Democrats in the Senate appeared to be lining up behind the governor’s proposal on Monday, with Senate Finance Committee Vice Chairman Lou D’Allesandro, D-Manchester, voicing his support along with state Sen. David Pierce, D-Etna. Senate President Chuck Morse’s office declined to comment on the surplus. Any spending of surplus money would need to be outlined in legislation that would need to be approved by both the House, Senate and the governor.
Catherine Hogan, the director of development and community relations at the Visiting Nurse Association and Hospice of Vermont and New Hampshire based in Lebanon, said that out of the population the VNA serves, those at the highest risk of being impacted by the cuts would be elderly on long-term disability who rely on personal care attendants to be able to stay in their homes.
“It impacts the level of services we can provide to them,” Hogan said. “It impacts being able to keep enough staff on hand.”
Hogan added that the elderly and disabled population lives in a fragile world to begin with, so the impact of every cut is felt.
“To say that we should take our surplus and keep holding it away when we’ve really been forced in these cuts to keep trimming and trimming to the bone in these services, it seems egregious,” Hogan said. “If there’s excess, please, bring it back.”
State Rep. Susan Almy, D-Lebanon, said she supported the governor’s plan, but also warned that there is plenty of uncertainty still to be factored into the equation. The partial federal government shutdown and upcoming debt ceiling fight, especially, could impact what the state decides to do with the surplus.
“We now have to figure out how much we’re going to be hurt by the shutdown before we can make any serious decisions, but I have been looking at whether we could get the Senate to go along with us on restoring some of those cuts even before we got that surplus,” Almy said.
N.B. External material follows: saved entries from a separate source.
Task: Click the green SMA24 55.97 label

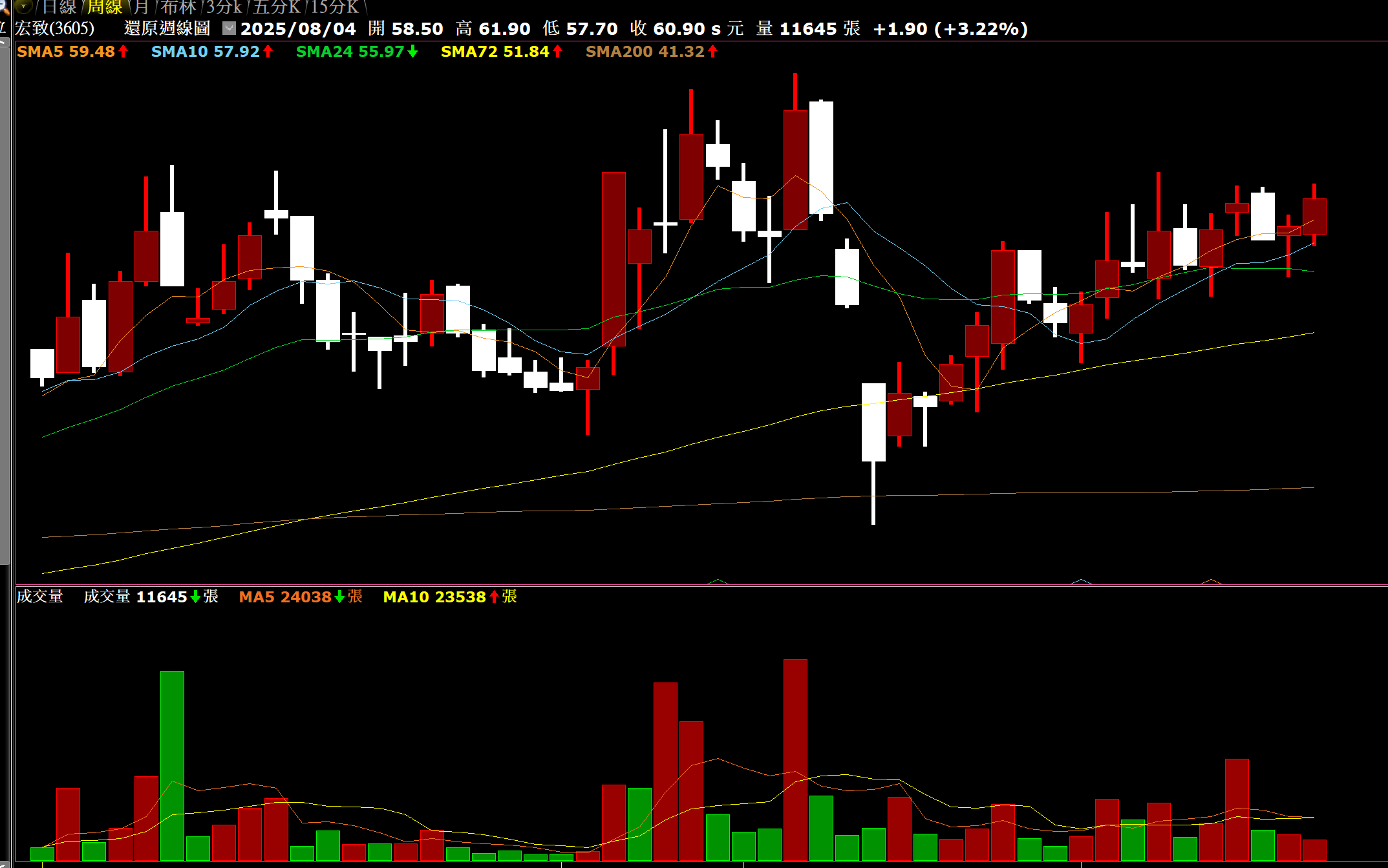Action: (x=350, y=52)
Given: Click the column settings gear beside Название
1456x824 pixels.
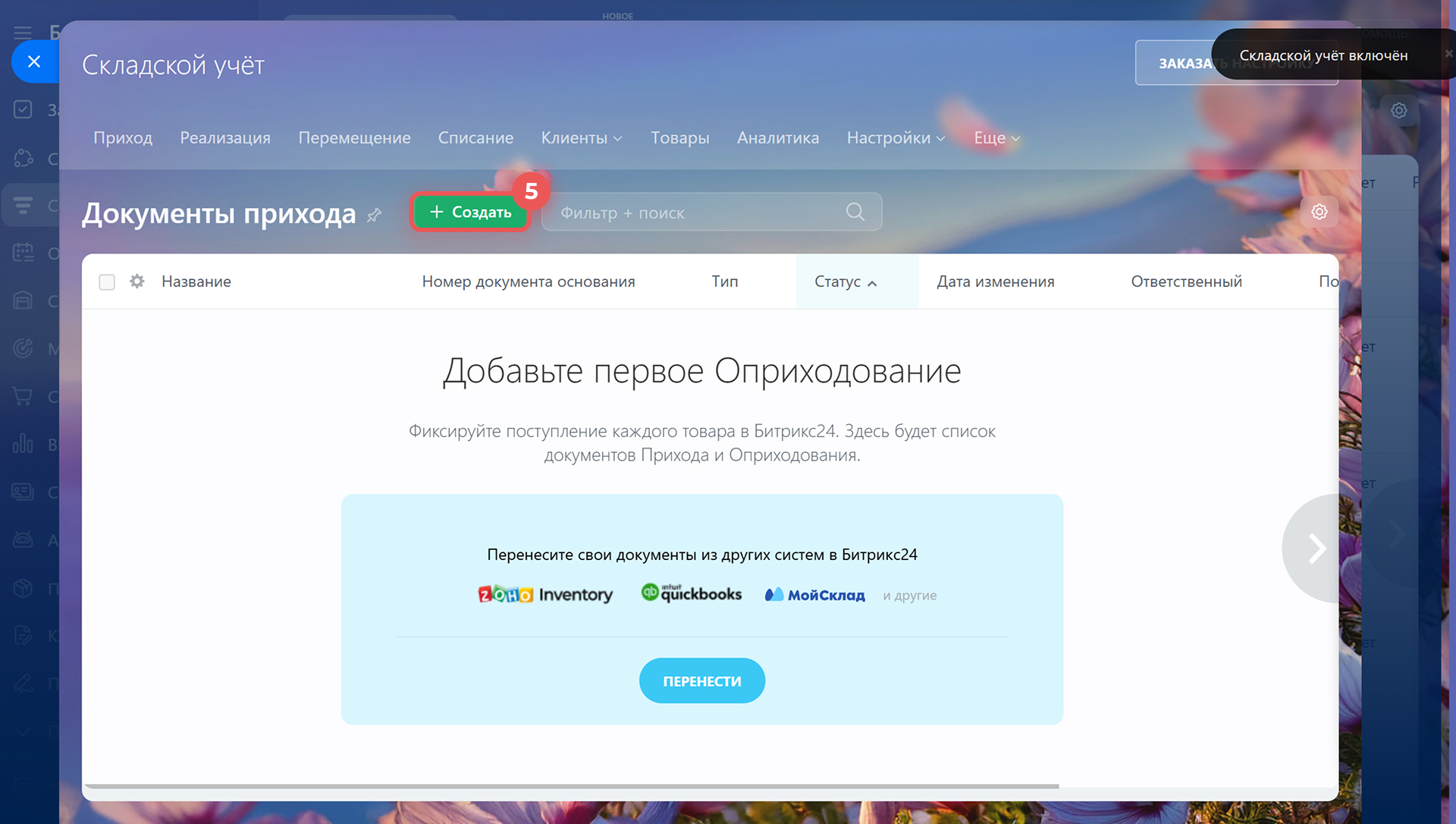Looking at the screenshot, I should point(136,281).
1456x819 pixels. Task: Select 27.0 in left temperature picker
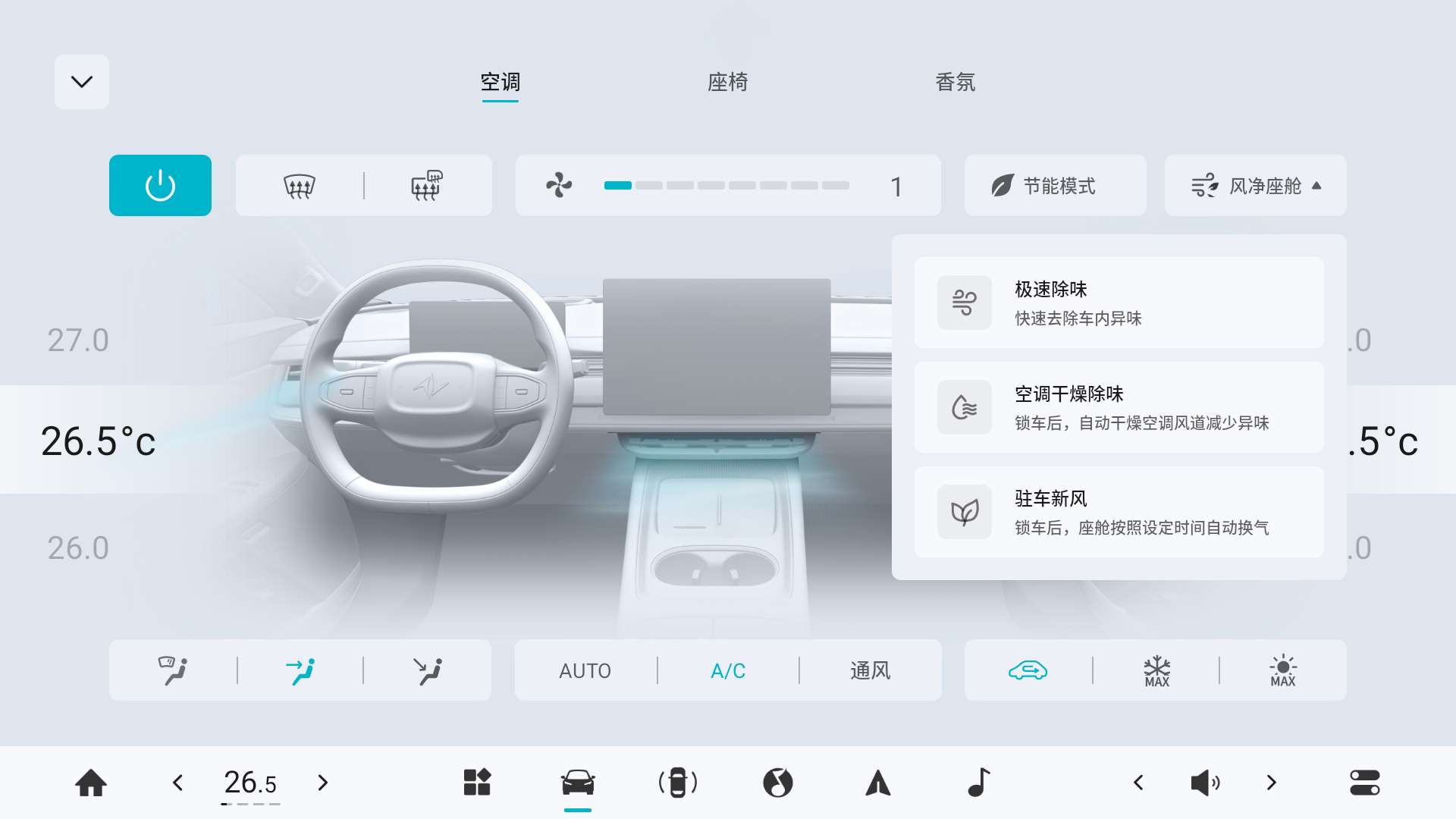click(x=78, y=340)
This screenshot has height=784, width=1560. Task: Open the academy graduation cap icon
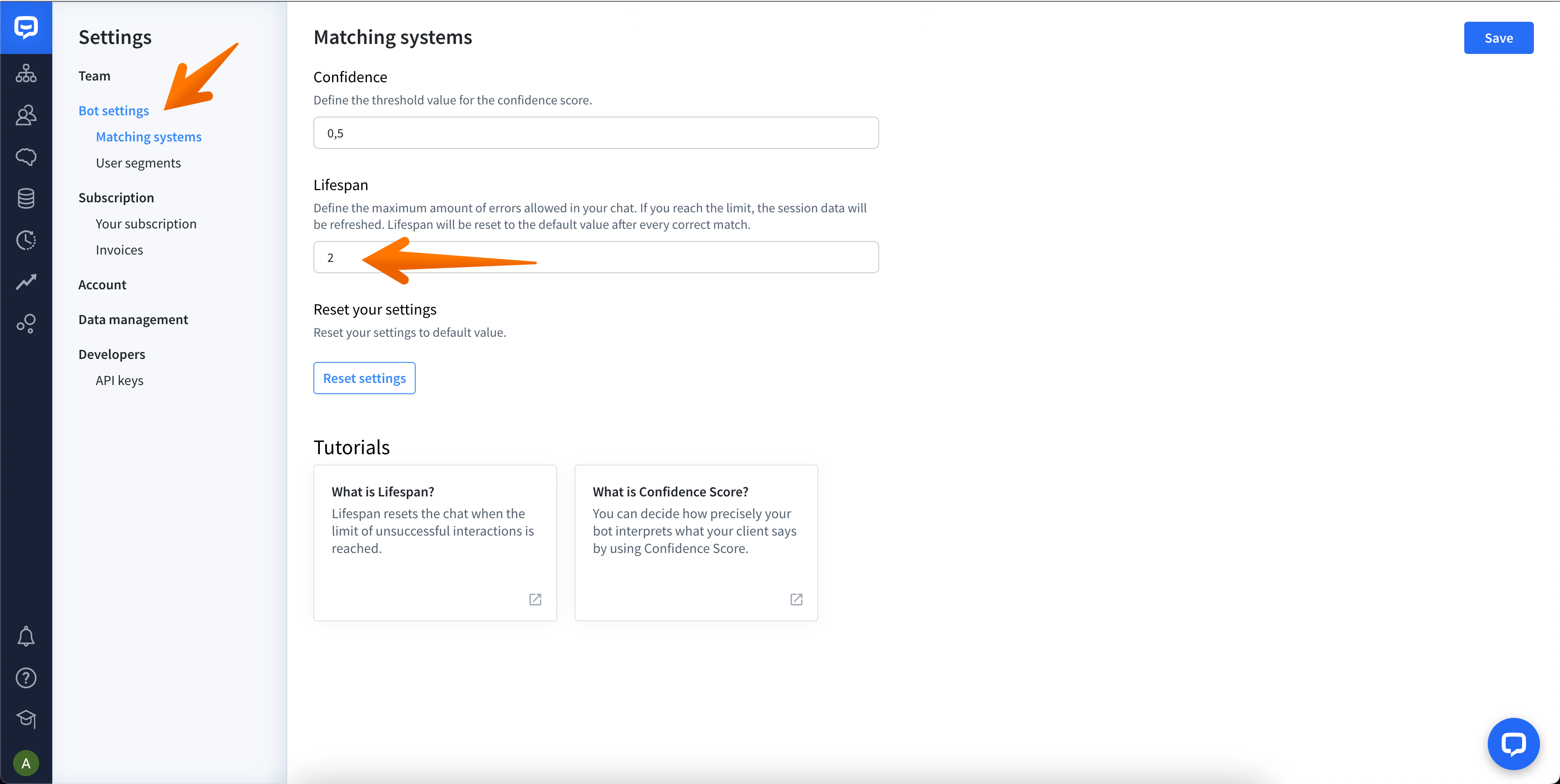point(26,719)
Almy said that a government default or a continued shutdown could erase the moderate growth seen in business revenues in the state, as well as do further damage to tourism and hurt the housing recovery.
Almy disputed the assertion that an additional $7 million to be put in the rainy day fund would have any near-term impact on the state’s bond ratings. She said even the entire $19 million would have little affect.
“If we put that amount of money in and we continued to put money in, and we got ourselves back to a point I think we’ve reached once in the last 20 years of somewhere around $100 million, then that would probably change our bond rating,” Almy said. “But we’re a long way below that now.”
State Rep. Laurie Harding, D-Lebanon — the vice chairwoman of the Health, Human Services and Elderly Affairs Committee — fully backed the restoration of the cuts.
“I’m a nurse,” Harding said. “I think the more that goes to HHS, the better. But there’s clearly an investment in wanting to put some money in the rainy day fund, and I think the Republicans would like that as well. I think that’s prudent for sure.”
While the $7 million in cuts to the department would most likely come from personnel and not directly affect funding for organizations, Harding said that cutting employees makes the department inefficient and unable to act as quickly on answering inquiries or writing grants, as two examples.
“The trickle-down effect is huge,” she said.